Produce a word-for-word copy of the lines from the one that contains "The width and" to the final line of the data below, with all pictures dropped.
=-=-=
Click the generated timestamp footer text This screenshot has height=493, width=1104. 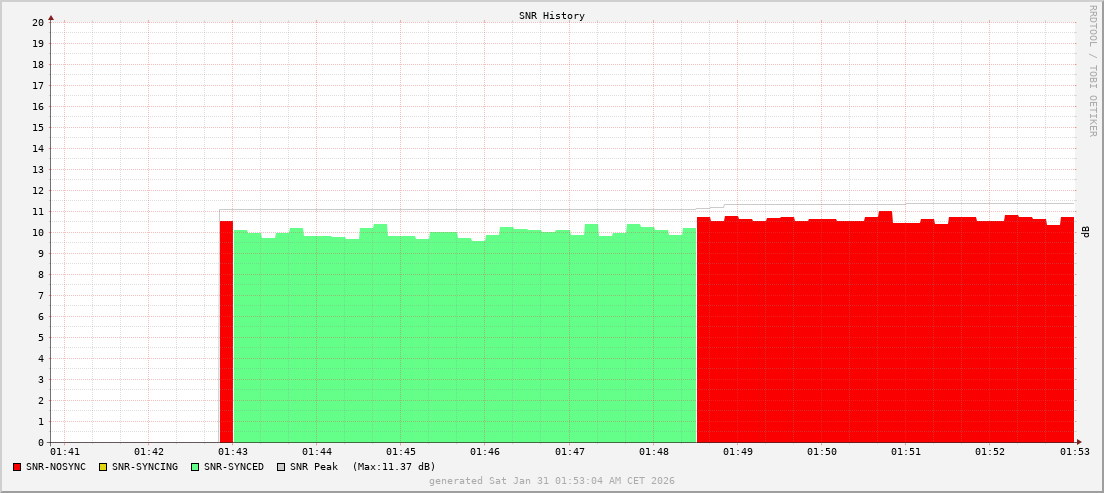pos(551,481)
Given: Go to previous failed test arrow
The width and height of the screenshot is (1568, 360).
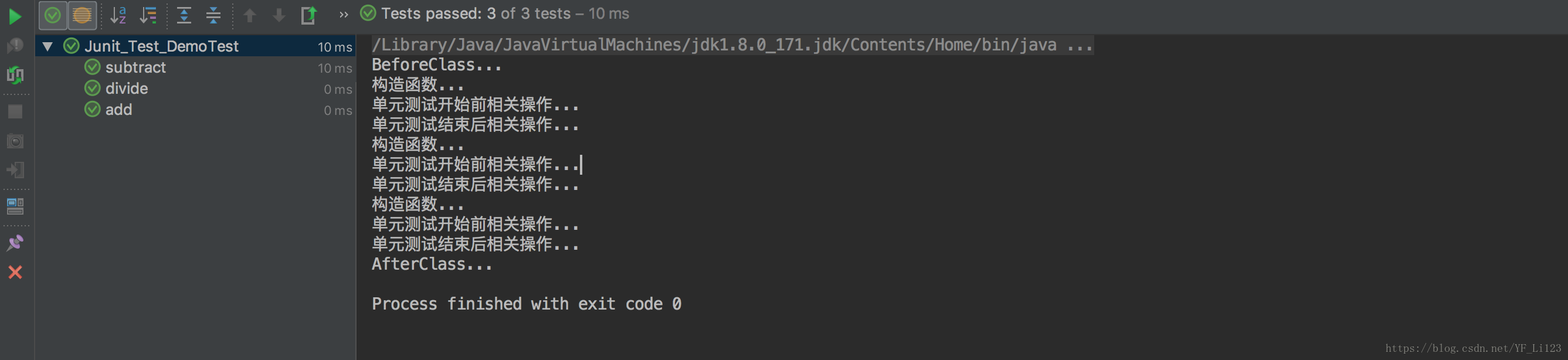Looking at the screenshot, I should [250, 15].
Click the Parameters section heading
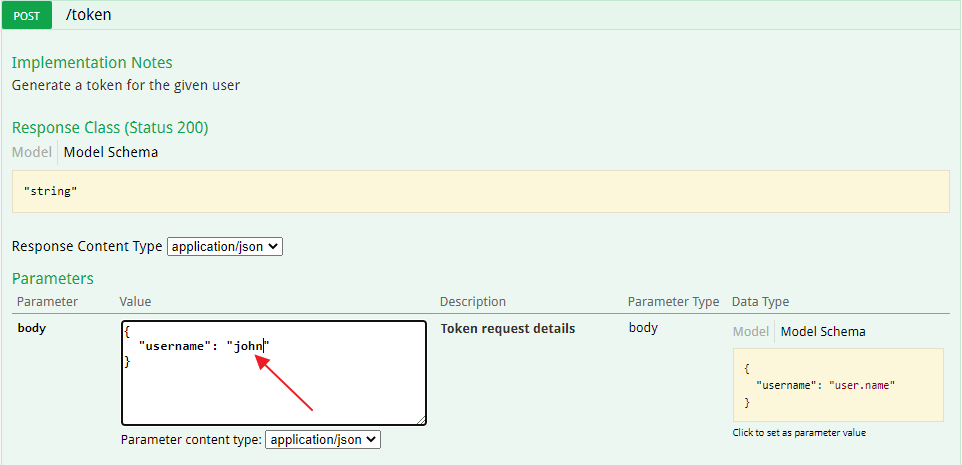This screenshot has height=465, width=962. pos(52,278)
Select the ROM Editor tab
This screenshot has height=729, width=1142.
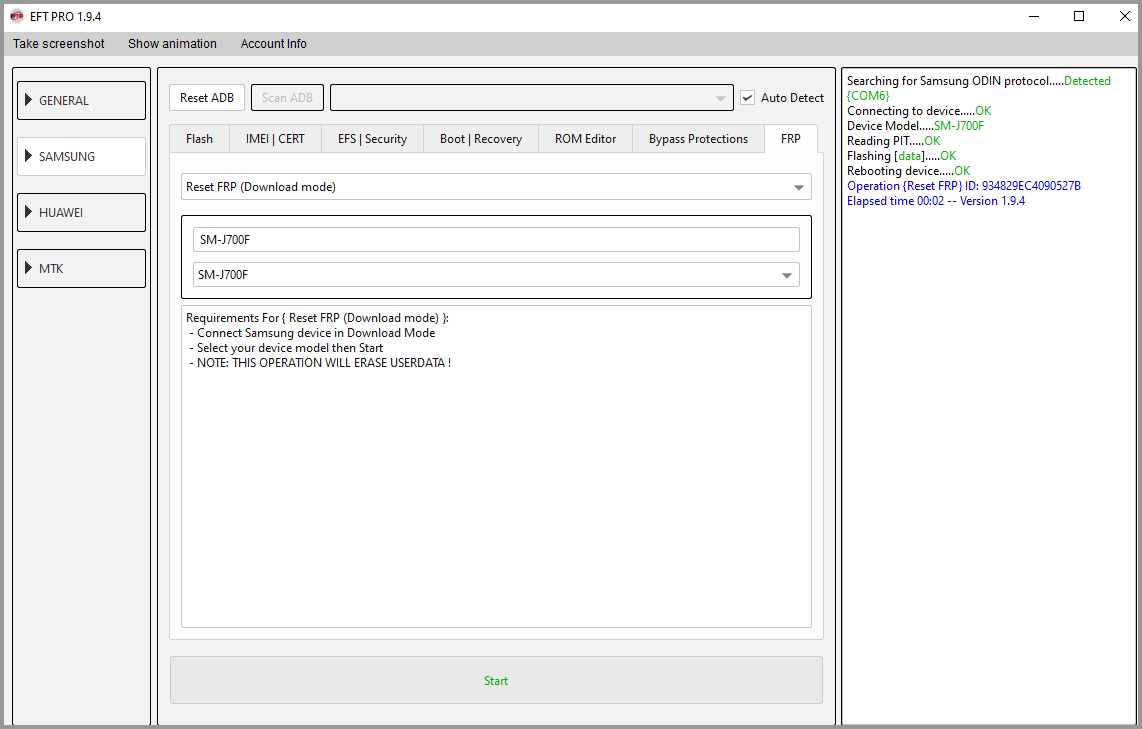coord(585,139)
=-=-=
- _Solution to this exercise_:
The width and height of the screenshot is (1568, 360).
Looking at the screenshot, I should [250, 15].
Click the Parameters section heading
This screenshot has height=465, width=962. pos(52,278)
Select the ROM Editor tab
This screenshot has height=729, width=1142.
coord(585,139)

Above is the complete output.